Pool stood tall and unfazed, looking directly at each
of the two dozen lawyers in that room as she questioned
them in her quiet voice: “What if the victim had
been your wife? What if the victim had been your daughter?
What about the victim? What about her?”
She would not be moved.
It was a priceless moment to observe.
About eight years ago Pool was diagnosed with breast
cancer and I wondered if we’d heard the last of
our Gertie.
But the courageous Abbotsford woman not only beat cancer,
she continued her letter writing campaign to uphold justice
for victims of crime.
This week the street fighter appeared once again in a
big way on the public scene as the leader of the “Furious
Grandmas.”
Pool is angry the Canadian justice system allows serial
sex predators like Peter Whitmore free on the streets
to victimize young children over and over again when it’s
known that pedophiles are incurable.
It is righteous anger.
Using her enterprising spirit once again, she helped
organize a group of women in Abbotsford and now the “Furious
Grandmas” are ready to storm Ottawa to convince
the government to change the law and legislate mandatory
jail sentences for pedophiles and other sex offenders.

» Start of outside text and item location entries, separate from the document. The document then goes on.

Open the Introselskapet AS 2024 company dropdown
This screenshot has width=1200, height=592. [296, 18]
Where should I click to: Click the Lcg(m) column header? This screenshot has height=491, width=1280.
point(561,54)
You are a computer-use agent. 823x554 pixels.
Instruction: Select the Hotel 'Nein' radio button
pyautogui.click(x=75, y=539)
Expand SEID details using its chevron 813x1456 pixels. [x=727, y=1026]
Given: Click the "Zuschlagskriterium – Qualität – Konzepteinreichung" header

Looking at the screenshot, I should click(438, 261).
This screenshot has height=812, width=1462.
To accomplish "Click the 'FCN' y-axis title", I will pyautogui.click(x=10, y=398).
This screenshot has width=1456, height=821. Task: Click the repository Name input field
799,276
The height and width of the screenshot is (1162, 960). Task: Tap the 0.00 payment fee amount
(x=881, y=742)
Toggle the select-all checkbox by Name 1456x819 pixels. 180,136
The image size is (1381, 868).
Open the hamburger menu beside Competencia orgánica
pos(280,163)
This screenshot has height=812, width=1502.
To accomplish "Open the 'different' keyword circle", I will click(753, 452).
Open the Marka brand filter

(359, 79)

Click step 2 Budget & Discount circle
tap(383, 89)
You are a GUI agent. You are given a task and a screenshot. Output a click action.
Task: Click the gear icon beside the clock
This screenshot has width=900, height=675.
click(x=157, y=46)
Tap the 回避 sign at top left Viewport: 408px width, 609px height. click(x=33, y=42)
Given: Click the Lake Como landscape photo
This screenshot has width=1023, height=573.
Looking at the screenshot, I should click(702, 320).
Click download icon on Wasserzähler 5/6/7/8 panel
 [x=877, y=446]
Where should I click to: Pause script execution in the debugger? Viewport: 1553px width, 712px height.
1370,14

“We need to protect our kids,” Pool said
with passion.
When Pool worked as a nurse she said she saw little girls
come into the hospital to undergo reconstructive surgery,
because of the brutalities inflicted upon them by sex
predators.
“It was really hard on me to see what these guys
did to little girls; these people are sick, what they
do is just evil, she said.
“We should never allow pedophiles the freedom to
keep hurting our little children, our innocent grandchildren.”
Yet, incredibly, 44 per cent of convicted deviant sex
offenders in Canada today have never served a day in jail.
Shouldn’t we all be “furious”?
-Trudy Beyak is an award-winning reporter at The Abbotsford
News, a sister paper to The Star, owned by Black Press.